Task material.

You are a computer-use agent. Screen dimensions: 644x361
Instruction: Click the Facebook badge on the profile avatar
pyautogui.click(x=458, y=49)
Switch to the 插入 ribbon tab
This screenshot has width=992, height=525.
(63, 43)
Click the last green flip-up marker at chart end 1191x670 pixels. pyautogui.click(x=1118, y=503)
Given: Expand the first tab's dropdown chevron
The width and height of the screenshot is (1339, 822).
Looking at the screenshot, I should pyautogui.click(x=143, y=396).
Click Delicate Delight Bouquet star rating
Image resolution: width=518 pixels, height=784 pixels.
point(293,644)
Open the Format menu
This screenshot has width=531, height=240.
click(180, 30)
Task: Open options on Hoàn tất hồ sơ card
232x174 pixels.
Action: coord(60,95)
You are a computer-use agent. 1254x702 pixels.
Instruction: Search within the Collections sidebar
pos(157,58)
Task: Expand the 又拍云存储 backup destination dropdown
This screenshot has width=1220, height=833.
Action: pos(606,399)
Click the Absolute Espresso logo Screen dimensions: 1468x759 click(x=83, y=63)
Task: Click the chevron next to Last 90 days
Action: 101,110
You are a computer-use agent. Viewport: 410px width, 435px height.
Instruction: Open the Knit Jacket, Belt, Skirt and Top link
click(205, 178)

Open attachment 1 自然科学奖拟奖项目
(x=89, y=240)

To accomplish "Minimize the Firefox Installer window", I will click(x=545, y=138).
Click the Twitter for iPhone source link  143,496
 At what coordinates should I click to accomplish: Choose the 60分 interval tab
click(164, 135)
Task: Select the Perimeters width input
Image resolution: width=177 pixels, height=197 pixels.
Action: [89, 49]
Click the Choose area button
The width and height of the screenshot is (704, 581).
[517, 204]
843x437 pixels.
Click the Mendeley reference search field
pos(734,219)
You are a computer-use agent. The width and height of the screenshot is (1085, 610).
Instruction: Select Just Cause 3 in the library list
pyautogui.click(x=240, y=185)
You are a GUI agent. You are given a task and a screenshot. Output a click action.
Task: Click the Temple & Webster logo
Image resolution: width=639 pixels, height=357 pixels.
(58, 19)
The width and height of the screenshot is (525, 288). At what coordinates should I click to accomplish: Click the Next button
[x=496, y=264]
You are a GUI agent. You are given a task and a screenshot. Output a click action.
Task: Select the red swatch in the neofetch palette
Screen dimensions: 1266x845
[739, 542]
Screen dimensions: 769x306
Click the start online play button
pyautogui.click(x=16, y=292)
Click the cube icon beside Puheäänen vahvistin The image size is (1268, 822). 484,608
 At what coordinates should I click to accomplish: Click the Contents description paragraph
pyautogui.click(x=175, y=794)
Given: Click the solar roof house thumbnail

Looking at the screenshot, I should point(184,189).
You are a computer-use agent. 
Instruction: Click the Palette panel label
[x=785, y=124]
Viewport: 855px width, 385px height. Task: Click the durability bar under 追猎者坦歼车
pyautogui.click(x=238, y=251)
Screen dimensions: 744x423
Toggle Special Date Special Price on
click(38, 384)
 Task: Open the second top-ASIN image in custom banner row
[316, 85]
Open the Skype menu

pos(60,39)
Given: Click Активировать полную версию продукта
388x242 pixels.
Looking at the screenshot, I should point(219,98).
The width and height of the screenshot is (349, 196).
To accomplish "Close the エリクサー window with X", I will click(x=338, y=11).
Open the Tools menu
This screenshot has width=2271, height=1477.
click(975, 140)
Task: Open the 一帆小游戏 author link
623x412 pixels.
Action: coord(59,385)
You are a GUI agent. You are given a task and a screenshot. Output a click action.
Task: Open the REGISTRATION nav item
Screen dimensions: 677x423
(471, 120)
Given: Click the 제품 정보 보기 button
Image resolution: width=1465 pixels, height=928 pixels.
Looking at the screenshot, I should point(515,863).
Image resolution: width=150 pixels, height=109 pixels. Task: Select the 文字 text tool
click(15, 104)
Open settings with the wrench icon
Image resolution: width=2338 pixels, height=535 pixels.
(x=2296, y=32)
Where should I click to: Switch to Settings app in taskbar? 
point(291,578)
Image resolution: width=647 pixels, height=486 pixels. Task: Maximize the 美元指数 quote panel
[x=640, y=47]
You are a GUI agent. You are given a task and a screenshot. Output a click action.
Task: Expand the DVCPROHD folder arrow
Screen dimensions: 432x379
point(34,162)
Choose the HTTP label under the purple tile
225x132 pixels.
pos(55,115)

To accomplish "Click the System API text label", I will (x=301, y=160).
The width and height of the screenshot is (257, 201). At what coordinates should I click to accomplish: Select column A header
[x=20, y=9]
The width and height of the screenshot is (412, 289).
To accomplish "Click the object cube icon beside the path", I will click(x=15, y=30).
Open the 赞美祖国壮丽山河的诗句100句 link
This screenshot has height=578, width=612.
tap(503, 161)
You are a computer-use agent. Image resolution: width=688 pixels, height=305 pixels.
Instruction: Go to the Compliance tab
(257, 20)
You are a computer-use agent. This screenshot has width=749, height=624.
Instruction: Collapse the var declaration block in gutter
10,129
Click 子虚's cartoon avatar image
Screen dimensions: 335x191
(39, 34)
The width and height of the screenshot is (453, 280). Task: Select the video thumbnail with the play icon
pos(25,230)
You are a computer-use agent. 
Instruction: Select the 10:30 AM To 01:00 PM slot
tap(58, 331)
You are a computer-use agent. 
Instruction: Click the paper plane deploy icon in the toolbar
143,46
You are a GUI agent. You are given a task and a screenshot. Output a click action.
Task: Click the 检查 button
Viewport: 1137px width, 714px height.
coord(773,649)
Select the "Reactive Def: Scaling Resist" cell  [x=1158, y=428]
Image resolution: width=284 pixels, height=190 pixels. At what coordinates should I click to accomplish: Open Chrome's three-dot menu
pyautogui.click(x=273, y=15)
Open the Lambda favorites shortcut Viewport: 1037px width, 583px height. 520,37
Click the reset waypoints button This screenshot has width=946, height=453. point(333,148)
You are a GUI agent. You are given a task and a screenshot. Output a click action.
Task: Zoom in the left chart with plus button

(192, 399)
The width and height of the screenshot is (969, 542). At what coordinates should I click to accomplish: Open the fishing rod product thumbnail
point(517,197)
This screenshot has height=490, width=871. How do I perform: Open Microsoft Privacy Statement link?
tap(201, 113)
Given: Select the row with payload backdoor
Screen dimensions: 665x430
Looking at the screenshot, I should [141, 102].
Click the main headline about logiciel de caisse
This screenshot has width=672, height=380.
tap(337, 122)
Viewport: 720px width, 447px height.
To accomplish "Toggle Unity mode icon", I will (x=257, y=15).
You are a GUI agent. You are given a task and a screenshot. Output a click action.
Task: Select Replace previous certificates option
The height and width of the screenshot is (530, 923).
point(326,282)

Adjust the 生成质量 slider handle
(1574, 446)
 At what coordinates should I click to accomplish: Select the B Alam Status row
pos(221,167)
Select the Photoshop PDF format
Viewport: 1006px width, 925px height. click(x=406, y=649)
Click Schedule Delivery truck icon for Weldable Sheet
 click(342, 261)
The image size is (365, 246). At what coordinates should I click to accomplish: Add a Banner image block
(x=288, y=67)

Short exercise.
Find each line of the data above that contains the string "window" and copy those lines. Case counts.

Task response.
To accomplish "Minimize the Firefox Installer window", I will click(x=545, y=138).
To accomplish "Close the エリクサー window with X", I will click(x=338, y=11).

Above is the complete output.